Similar measures have also been extended to juvenile detention centers (JDC) across the US. Sampson Kelly, a school administrator at a JDC in New Orleans described the worries of her pupils to Newsweek, “They’re worried about being left behind. They’re an afterthought. I think in the efforts to slow down the virus and be responsible, we just said, ‘Kids, stay home,’ but no one thought about our kids.” Despite initial claims that youth were effectively provided immunity from COVID-19, the threat to young people is becoming ever more apparent. Last week a 17-year-old died in California, while on March 31 it was reported that a 13-year-old child in the UK died from the virus.
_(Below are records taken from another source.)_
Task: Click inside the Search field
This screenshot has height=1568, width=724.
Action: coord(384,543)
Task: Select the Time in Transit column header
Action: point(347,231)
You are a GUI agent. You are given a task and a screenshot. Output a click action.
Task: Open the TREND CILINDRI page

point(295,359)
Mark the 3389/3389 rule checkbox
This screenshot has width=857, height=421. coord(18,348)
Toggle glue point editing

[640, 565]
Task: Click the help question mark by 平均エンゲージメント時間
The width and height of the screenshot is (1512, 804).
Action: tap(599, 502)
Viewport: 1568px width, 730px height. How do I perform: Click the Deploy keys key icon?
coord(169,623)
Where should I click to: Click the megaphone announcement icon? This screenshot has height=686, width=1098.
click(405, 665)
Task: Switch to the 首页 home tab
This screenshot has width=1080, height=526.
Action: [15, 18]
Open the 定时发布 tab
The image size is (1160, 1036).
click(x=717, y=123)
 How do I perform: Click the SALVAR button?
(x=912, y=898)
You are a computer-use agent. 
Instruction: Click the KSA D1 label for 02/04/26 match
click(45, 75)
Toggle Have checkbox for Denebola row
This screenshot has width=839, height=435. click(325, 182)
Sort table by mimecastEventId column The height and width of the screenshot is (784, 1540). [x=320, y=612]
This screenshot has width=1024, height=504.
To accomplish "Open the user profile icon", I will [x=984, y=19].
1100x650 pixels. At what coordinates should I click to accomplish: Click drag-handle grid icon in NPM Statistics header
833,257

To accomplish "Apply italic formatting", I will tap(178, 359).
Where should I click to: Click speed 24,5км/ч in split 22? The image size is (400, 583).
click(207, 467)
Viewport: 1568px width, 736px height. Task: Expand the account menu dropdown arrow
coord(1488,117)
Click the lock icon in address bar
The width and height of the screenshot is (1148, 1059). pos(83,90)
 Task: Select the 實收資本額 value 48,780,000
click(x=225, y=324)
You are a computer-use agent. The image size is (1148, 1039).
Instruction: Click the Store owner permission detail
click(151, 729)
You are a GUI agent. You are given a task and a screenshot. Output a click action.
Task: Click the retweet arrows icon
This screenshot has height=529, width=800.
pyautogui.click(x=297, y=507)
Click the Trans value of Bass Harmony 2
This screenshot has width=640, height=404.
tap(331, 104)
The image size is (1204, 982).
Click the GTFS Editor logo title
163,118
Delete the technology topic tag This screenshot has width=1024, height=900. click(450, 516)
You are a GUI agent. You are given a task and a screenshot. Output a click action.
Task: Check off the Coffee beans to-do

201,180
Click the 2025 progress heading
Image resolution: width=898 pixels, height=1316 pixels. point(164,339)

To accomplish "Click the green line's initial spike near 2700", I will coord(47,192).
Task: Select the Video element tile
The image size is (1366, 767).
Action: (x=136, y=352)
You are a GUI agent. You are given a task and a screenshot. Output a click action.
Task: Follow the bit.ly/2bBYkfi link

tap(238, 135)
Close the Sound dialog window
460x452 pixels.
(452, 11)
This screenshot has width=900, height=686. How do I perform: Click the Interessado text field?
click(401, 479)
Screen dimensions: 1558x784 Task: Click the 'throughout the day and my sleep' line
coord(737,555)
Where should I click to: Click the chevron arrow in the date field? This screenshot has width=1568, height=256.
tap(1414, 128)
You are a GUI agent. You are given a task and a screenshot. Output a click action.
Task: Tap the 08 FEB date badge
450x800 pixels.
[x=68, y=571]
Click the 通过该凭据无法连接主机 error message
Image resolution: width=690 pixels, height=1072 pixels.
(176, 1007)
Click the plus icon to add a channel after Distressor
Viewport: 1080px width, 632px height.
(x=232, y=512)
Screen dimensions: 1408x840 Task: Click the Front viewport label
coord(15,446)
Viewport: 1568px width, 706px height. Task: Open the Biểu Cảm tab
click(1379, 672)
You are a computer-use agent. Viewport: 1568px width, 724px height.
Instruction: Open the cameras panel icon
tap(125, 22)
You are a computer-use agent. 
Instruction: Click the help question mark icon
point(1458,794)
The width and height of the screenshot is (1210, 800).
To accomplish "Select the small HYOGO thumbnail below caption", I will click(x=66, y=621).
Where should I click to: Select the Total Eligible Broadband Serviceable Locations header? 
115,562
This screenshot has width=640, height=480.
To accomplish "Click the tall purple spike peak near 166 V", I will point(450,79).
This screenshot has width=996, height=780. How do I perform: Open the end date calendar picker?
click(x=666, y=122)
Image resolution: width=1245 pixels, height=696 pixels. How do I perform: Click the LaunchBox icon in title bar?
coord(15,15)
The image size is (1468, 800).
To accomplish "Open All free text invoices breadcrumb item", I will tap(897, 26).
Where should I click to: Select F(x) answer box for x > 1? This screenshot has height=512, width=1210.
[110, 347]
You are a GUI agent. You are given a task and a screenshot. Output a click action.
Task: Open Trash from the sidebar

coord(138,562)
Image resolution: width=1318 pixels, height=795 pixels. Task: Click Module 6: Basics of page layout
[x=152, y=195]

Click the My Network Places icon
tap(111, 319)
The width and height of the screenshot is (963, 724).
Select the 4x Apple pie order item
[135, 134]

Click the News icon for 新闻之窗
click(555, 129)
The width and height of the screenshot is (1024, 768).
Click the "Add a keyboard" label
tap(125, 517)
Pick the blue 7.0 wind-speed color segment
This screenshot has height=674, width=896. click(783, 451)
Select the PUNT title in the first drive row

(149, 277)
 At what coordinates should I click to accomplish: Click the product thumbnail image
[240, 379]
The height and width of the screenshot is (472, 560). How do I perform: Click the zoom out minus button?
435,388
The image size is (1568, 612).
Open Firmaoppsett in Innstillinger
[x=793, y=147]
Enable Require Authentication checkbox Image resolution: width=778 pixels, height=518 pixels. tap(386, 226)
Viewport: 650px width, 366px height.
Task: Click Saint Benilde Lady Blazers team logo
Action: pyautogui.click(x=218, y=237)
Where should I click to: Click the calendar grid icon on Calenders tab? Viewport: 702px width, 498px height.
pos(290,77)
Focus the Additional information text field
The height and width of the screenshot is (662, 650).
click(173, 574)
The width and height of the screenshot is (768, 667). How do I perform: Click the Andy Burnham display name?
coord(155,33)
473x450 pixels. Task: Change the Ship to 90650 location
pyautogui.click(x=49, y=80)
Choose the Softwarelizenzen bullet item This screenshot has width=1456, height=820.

The BOP’s announcement of the lockdown came one day after inmates at Rikers Island were offered $6 per hour, a fortune by prison labor standards, and PPE to work as gravediggers on Hart Island. PPE is otherwise unavailable for prisoners. This is not the first time prison labor has been exploited by New York state authorities in response to this crisis. On March 9, New York Governor Andrew Cuomo bragged about the production of hand sanitizer for Corcraft by prisoners at Rikers Island who make as little as $0.16 per hour. Due to the product’s alcohol content, prisoners are still unable to use hand sanitizer to protect themselves anywhere in the US.

That prisoners, one of the most vulnerable layers of society, are paid insultingly low wages and blackmailed with the offer of lifesaving PPE to perform vital social functions in times of acute crisis, shows that the capitalist system’s response is incapable of extending beyond its requisite exploitation of labor.

Every prisoner and worker must be given PPE and tested immediately to halt the spread of the coronavirus. Those who pose no threat to others and test negative for the virus should be released immediately. Those who are positive should be placed in quarantine with adequate sanitation, access to communication and assured release when they cease to be contagious.

Regardless of legal status, every remaining and released inmate should be ensured access to high quality health care. Those inmates who have been released should be assured housing and the provision of food. Critical programs must be reinstated with full PPE provided to both prisoners and prison workers. These necessary measures must be accompanied by the wider demands of the working class.

The resources exist to achieve these measures. As Wall Street and big corporations enjoy trillion-dollar bailouts, all claims that neither money nor resources are available to ensure basic social rights to prisoners should be rejected as lies. In a total indictment of the capitalist system, the failure to take these measures earlier has already led to preventable deaths of prisoners and prison workers and has increased the likelihood of the disease spreading to their family and friends. Every hour of delay will undoubtedly be paid for by more.

The barbarity of the US prison system, which confines more people than any country in the world, is a morbid yardstick of the wider decay of capitalism in the epoch of imperialism. Only a government by and for the working class guided by a socialist perspective can assure prisoners’ basic social rights. The mistreatment and hyperexploitation of society’s most vulnerable has only intensified during the COVID-19 crisis.